Decided and Entered: March 10, 2016
521258

[*1]In the Matter of JERMAIN BOYKIN, Petitioner,

v

ALBERT PRACK, as Director of Special Housing and Inmate Disciplinary Programs, Respondent.

Calendar Date: January 19, 2016
Before: Peters, P.J., McCarthy, Rose and Devine, JJ.

Jermain Boykin, Elmira, petitioner pro se.

Eric T. Schneiderman, Attorney General, Albany (Marcus J. Mastracco of counsel), for respondent.



MEMORANDUM AND JUDGMENT

Proceeding pursuant to CPLR article 78 (transferred to this Court by order of the Supreme Court, entered in Albany County) to review a determination of the Commissioner of Corrections and Community Supervision finding petitioner guilty of violating certain prison disciplinary rules.

Petitioner was charged in a misbehavior report with soliciting, providing false information, possession of contraband, possession of stolen property and violation of telephone procedures. The charges stem from an investigation and search of petitioner's cell that uncovered various tax documents containing false information suggestive of a scheme to file fraudulent income tax returns. Also obtained during the investigation were telephone recordings of petitioner to a woman

wherein they discussed tax forms and her contacting the Internal Revenue Service. Petitioner was initially found guilty of all charges except possession of stolen property but, due to the Hearing Officer's failure to independently assess the reliability and credibility of the confidential information, that determination was administratively reversed and a rehearing ordered. Following the rehearing, petitioner was again found guilty of all charges with the exception of possession of stolen property. That determination was affirmed upon administrative appeal and this CPLR article 78 proceeding ensued.

We confirm. Petitioner's claim that it was error for the Commissioner of Corrections [*2]and Community Supervision to order a rehearing, and not expungement, of the charges is without merit. "[W]here, as here, the procedural errors in the first hearing are discovered before a final administrative determination is rendered, a new hearing to correct such errors is proper, even where the errors are of constitutional dimension" (Matter of Pabon v Coombe, 249 AD2d 629, 629 [1998] [internal quotation marks and citation omitted]; see Matter of Hughes v Bedard, 117 AD3d 1246, 1247 [2014]; Matter of Murray v Scully, 170 AD2d 829, 831 [1991], lv denied 78 NY2d 856 [1991]). Petitioner's remaining challenges to the initial determination of guilt are moot insofar as that determination was administratively reversed (see Matter of Hamilton v Selsky, 13 AD3d 844, 845 [2004], lv denied 5 NY3d 704 [2005]).
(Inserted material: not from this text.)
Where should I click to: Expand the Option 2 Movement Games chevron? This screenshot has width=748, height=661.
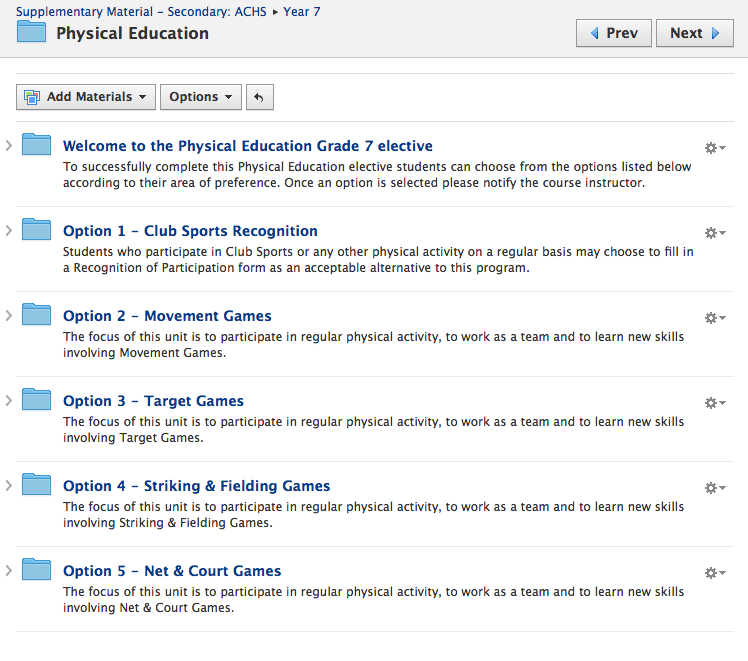(x=9, y=315)
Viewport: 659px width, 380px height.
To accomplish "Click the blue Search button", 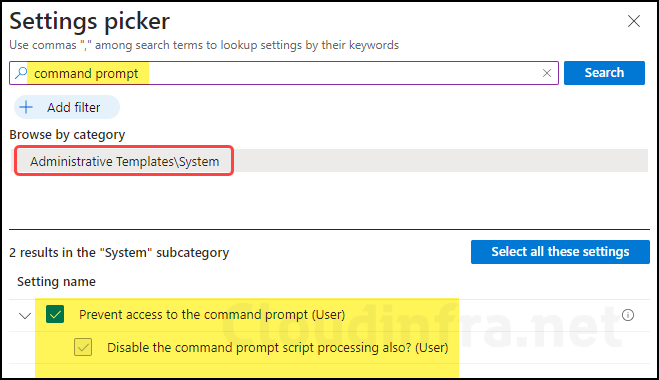I will tap(604, 73).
To the extent that petitioner argues that the determination at issue is not supported by substantial evidence, the misbehavior report, related documentary evidence, telephone recordings, confidential information and testimony at the hearing provide substantial evidence to support the determination of guilt (see Matter of Best v Larkin, 116 AD3d 1306, 1307 [2014]). Furthermore, petitioner's contention that the Hearing Officer erred in failing to consider testimony from the first hearing is without merit. Any inconsistencies as to the reason for the commencement of the investigation was irrelevant to the charges (see Matter of Covington v Harford, 105 AD3d 1289, 1290 [2013], lv denied 21 NY3d 862 [2013]; Matter of Sweeter v Coughlin, 221 AD2d 741, 741 [1995]).

Peters, P.J., McCarthy, Rose and Devine, JJ., concur.

ADJUDGED that the determination is confirmed, without costs, and petition dismissed.